REQUEST 1
Answer these questions using the passage below on the mercy of God in the Old Testament.
(a) Whose description of God is quoted in the passage?
(b) What is the title of the earlier blog post that the passage refers to?
(c) Which book by Paul Copan does the passage recommend?

The Mercy Of God In The Old Testament

Skeptics of The Bible love pointing out to instances in scripture where God wipes out an entire nation or unleashes a punishment upon an evil person that may seem harsh from our vantage point. They’re attempting to argue that the God of the Old Testament is a moral monster, evil and unworthy of worship. Richard Dawkins wrote “jealous and proud of it; a petty, unjust, unforgiving control-freak; a vindictive, bloodthirsty ethnic cleanser; a misogynistic, homophobic, racist, infanticidal, genocidal, filicidal, pestilential, megalomaniacal, sadomasochistic, capriciously malevolent bully.” I’ve already deal with how God can be good despite these judgments in a prior post. If you would like to read that post, click on this link. The blog post is titled “Is God Evil For Ordering The Destruction Of Nations In The Old Testament?” Please check that post out at some point. When you do, I think you’ll see that God was completely justified in the killing of the Canaanites, Noah’s contemporaries, and the people of the cities of Sodom and Gomorrah. Also be sure to check out Paul Copan’s book “Is God A Moral Monster”.

RECORDS
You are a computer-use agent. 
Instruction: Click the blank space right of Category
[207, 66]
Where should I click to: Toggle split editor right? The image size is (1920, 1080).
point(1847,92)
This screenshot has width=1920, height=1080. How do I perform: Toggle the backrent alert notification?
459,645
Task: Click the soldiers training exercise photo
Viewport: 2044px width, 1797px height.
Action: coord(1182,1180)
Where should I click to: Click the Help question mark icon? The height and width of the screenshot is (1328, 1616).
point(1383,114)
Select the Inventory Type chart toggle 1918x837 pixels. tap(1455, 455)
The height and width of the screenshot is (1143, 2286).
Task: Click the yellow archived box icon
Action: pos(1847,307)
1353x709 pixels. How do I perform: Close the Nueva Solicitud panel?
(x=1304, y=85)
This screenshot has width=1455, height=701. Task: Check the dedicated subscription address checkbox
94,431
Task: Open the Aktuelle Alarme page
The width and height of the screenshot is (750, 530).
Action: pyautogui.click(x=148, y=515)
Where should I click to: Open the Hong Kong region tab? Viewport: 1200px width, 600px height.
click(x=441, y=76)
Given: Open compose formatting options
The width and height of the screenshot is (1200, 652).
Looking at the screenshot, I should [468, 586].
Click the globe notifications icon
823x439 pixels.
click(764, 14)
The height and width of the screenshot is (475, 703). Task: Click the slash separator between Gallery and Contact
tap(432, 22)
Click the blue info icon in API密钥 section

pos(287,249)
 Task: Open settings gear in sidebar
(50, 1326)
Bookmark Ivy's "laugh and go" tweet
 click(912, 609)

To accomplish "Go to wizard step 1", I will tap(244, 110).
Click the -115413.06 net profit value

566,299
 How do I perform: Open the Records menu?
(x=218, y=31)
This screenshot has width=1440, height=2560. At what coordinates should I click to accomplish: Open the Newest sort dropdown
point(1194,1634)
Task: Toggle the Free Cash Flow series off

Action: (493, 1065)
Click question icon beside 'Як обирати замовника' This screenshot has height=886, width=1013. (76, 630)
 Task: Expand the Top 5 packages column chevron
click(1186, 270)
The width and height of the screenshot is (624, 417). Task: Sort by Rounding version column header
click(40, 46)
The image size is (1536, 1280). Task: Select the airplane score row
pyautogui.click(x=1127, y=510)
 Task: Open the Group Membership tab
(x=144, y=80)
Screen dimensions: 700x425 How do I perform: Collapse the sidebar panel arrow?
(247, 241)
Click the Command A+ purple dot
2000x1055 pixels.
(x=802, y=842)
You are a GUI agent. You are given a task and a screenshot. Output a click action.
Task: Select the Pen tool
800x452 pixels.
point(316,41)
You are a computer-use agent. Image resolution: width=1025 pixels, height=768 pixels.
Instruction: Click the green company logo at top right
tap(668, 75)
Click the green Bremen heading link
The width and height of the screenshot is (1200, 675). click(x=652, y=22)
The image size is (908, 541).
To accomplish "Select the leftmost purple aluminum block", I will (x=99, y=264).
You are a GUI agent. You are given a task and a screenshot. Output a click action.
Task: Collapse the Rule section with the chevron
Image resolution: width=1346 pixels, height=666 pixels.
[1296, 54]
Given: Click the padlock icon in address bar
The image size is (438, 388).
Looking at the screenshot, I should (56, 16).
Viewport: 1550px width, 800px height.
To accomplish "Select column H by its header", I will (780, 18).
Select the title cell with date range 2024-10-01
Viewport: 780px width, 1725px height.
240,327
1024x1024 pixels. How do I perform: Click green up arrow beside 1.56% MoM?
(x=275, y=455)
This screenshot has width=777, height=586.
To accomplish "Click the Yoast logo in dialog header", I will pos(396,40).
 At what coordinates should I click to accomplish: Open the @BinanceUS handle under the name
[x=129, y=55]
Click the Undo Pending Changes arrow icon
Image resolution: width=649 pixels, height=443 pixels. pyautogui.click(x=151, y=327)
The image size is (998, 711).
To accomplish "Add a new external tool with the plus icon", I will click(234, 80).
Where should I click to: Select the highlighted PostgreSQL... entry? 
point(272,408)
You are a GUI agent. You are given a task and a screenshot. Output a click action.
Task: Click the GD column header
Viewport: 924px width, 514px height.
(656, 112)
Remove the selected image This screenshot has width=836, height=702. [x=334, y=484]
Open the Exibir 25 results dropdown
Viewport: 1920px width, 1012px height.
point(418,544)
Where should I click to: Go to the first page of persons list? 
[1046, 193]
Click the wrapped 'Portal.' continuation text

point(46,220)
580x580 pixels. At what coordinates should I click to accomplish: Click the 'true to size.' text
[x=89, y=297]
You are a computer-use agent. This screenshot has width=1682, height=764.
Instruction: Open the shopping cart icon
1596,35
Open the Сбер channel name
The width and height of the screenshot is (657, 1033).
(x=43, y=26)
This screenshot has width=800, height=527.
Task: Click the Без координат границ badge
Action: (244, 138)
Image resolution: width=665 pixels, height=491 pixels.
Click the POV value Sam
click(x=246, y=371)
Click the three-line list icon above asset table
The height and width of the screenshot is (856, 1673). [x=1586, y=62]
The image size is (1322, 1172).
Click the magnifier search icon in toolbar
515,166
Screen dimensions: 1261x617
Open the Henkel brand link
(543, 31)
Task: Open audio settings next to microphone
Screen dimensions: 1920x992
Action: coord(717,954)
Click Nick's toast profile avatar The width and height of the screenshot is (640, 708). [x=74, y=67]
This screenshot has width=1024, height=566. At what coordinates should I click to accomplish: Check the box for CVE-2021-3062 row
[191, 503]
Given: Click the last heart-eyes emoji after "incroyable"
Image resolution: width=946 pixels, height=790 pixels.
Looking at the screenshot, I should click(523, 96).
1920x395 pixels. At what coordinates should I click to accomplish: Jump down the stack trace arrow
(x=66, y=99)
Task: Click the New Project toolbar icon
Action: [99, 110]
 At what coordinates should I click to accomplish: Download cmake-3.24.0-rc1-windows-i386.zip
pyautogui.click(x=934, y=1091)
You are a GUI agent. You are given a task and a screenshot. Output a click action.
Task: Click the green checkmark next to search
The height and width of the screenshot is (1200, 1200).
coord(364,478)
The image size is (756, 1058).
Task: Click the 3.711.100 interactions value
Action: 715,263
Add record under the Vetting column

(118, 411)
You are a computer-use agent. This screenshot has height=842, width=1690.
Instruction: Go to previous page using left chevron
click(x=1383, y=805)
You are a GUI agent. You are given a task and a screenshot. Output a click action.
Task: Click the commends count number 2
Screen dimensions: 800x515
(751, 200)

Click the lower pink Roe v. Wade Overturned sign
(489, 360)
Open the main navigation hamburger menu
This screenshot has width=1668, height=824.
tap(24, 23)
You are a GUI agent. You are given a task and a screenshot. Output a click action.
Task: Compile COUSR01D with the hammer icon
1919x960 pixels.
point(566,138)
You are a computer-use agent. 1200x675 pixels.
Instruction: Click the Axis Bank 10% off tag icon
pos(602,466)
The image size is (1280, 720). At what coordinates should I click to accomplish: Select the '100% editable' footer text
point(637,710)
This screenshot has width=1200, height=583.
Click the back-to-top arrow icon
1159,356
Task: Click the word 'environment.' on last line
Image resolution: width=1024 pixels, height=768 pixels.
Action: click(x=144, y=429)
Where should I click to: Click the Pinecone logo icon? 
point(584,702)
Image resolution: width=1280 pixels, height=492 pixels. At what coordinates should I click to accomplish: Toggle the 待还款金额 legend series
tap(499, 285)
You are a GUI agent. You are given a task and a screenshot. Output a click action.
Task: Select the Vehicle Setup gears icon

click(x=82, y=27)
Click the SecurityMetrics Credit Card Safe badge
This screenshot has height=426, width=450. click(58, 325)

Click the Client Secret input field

REQUEST 2
Reproduce the records above verbatim, everything from their first line down to the line containing "tap(432, 22)", both of those lines included.

PROBLEM SOLUTION 1
(a) Richard Dawkins
(b) "Is God Evil For Ordering The Destruction Of Nations In The Old Testament?"
(c) "Is God A Moral Monster"

PROBLEM SOLUTION 2
You are a computer-use agent. 
Instruction: Click the blank space right of Category
[207, 66]
Where should I click to: Toggle split editor right? The image size is (1920, 1080).
point(1847,92)
This screenshot has width=1920, height=1080. How do I perform: Toggle the backrent alert notification?
459,645
Task: Click the soldiers training exercise photo
Viewport: 2044px width, 1797px height.
Action: coord(1182,1180)
Where should I click to: Click the Help question mark icon? The height and width of the screenshot is (1328, 1616).
point(1383,114)
Select the Inventory Type chart toggle 1918x837 pixels. tap(1455, 455)
The height and width of the screenshot is (1143, 2286).
Task: Click the yellow archived box icon
Action: pos(1847,307)
1353x709 pixels. How do I perform: Close the Nueva Solicitud panel?
(x=1304, y=85)
This screenshot has width=1455, height=701. Task: Check the dedicated subscription address checkbox
94,431
Task: Open the Aktuelle Alarme page
The width and height of the screenshot is (750, 530).
Action: pyautogui.click(x=148, y=515)
Where should I click to: Open the Hong Kong region tab? Viewport: 1200px width, 600px height.
click(x=441, y=76)
Given: Open compose formatting options
The width and height of the screenshot is (1200, 652).
Looking at the screenshot, I should [468, 586].
Click the globe notifications icon
823x439 pixels.
click(764, 14)
The height and width of the screenshot is (475, 703). Task: Click the slash separator between Gallery and Contact
tap(432, 22)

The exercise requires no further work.